- _Challenge_
Return each line of the material below that contains the string "screenshot".

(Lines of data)
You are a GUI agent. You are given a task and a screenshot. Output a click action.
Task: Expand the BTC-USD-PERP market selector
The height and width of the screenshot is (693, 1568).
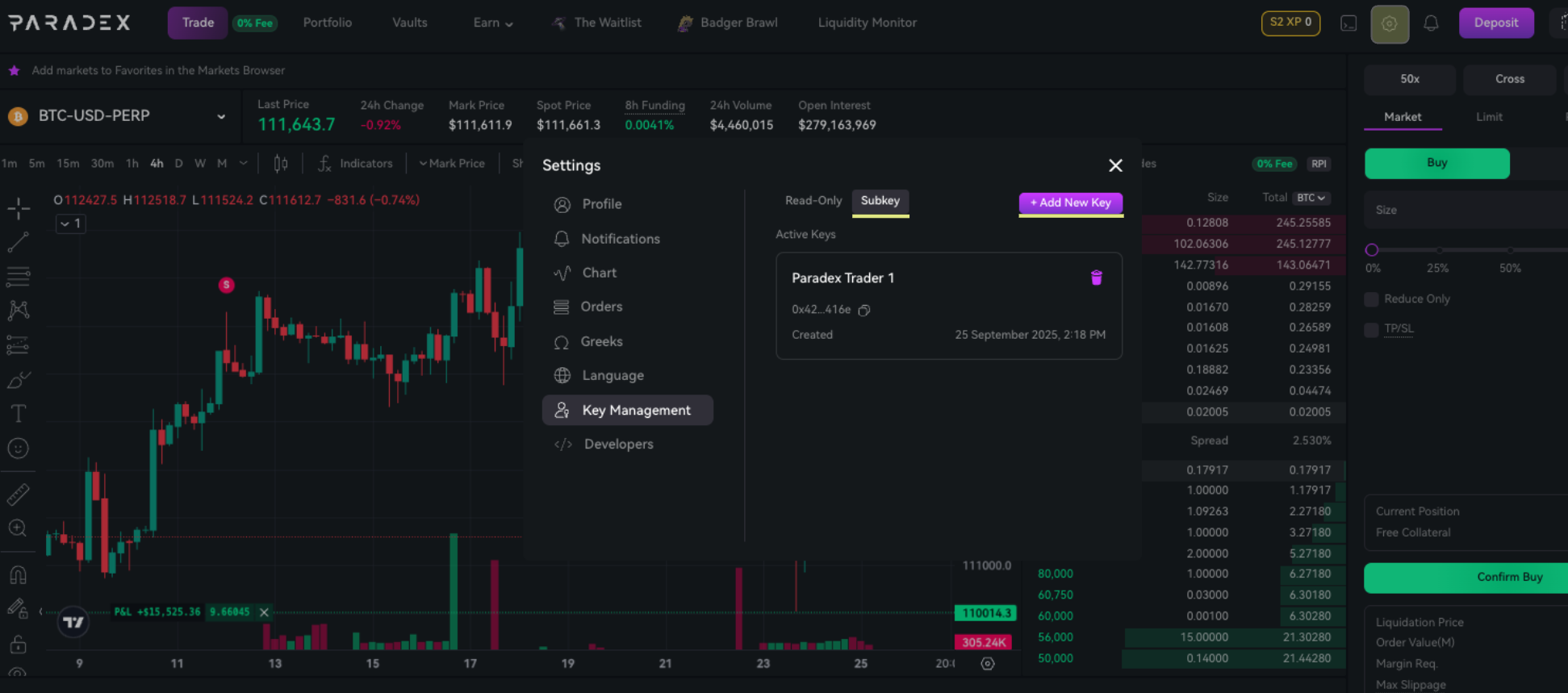coord(220,116)
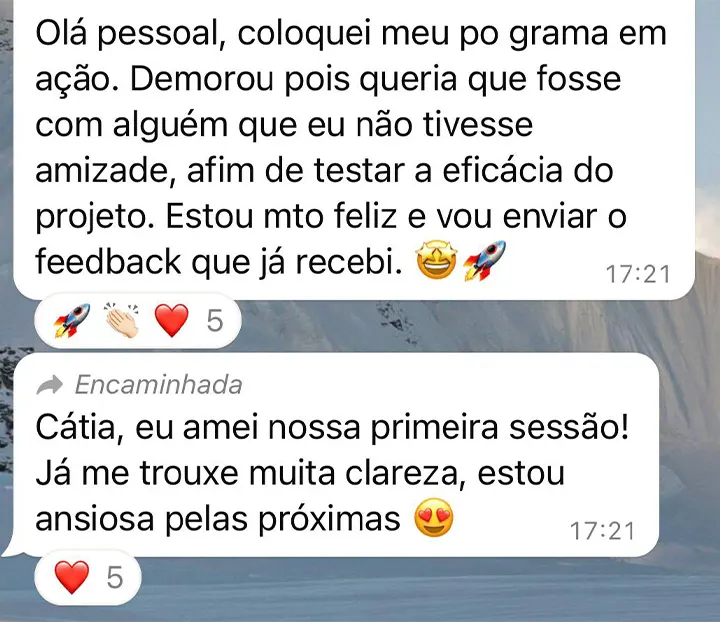The image size is (720, 622).
Task: Tap the star-struck emoji after 'recebi.'
Action: tap(436, 261)

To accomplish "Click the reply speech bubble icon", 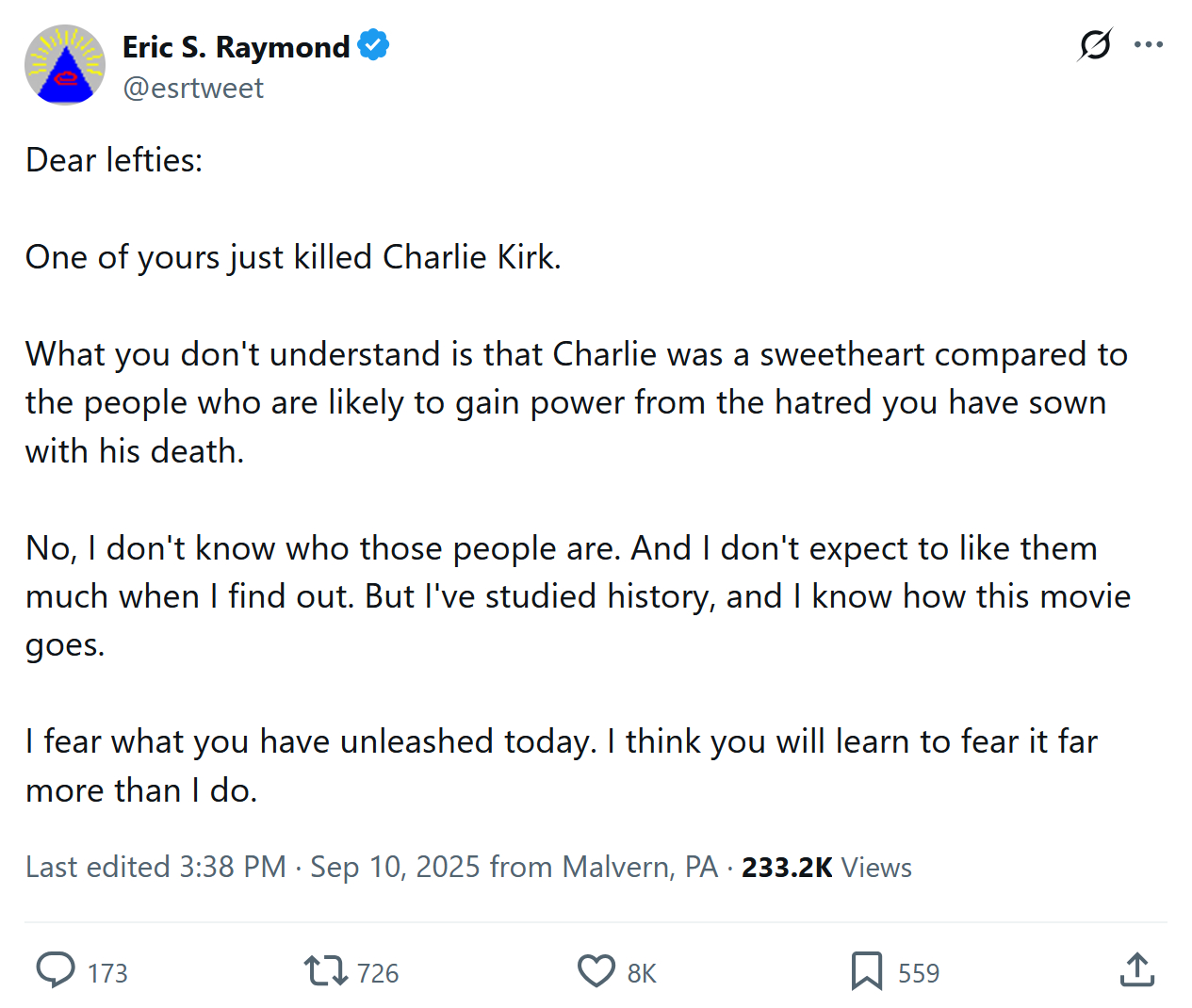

- _Answer to this exercise_
You are a GUI agent. You are given a task and a screenshot. Output a click action.
The height and width of the screenshot is (693, 1568).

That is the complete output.